14 October, 2010

Day 97 - Battle of Britain


At 20.02hrs a 1400kg semi armour piercing bomb penetrates 32 feet underground into Balham tube station in South London. It explodes just above the cross passage between the two platforms causing debris partially to fill the tunnels where about 500 people are sheltering. Water pours in from fractured water mains and sewers. According to the Commonwealth War Graves Commission (CWGC), sixty-seven people in the station are killed - although some sources report 68 - and more than seventy injured.
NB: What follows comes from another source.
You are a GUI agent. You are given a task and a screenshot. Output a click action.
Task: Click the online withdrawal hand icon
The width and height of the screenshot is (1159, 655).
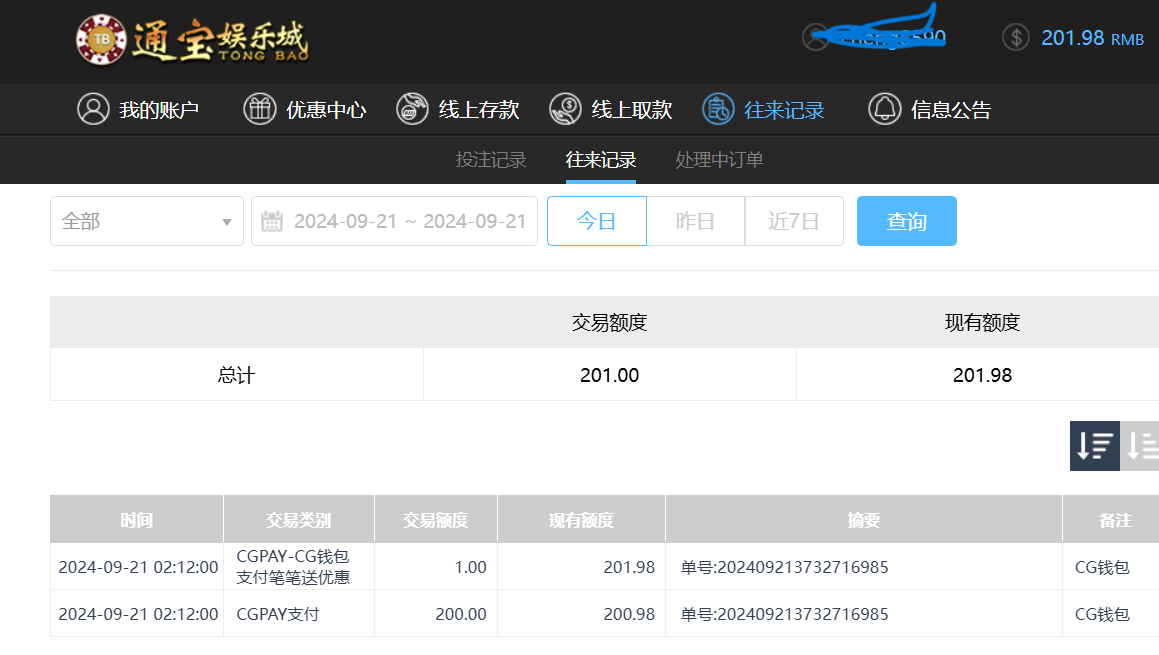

Above, the High Street collapses into the void, leaving a huge crater into which a No.88 double-decker bus, travelling in blackout conditions, plunges. Huge damage is caused to surrounding buildings, leaving them in a perilous state, some close to collapse.

As with the other major shelter disaster, news of the event is kept under wraps, the government fearing that the grisly death of so many would be a huge propaganda blow and possibly put civilians off using the underground as shelter. Word of mouth spread about the deaths, however, and the highly visible work to open the station again takes until January 1941, the last bodies being found at the end of December.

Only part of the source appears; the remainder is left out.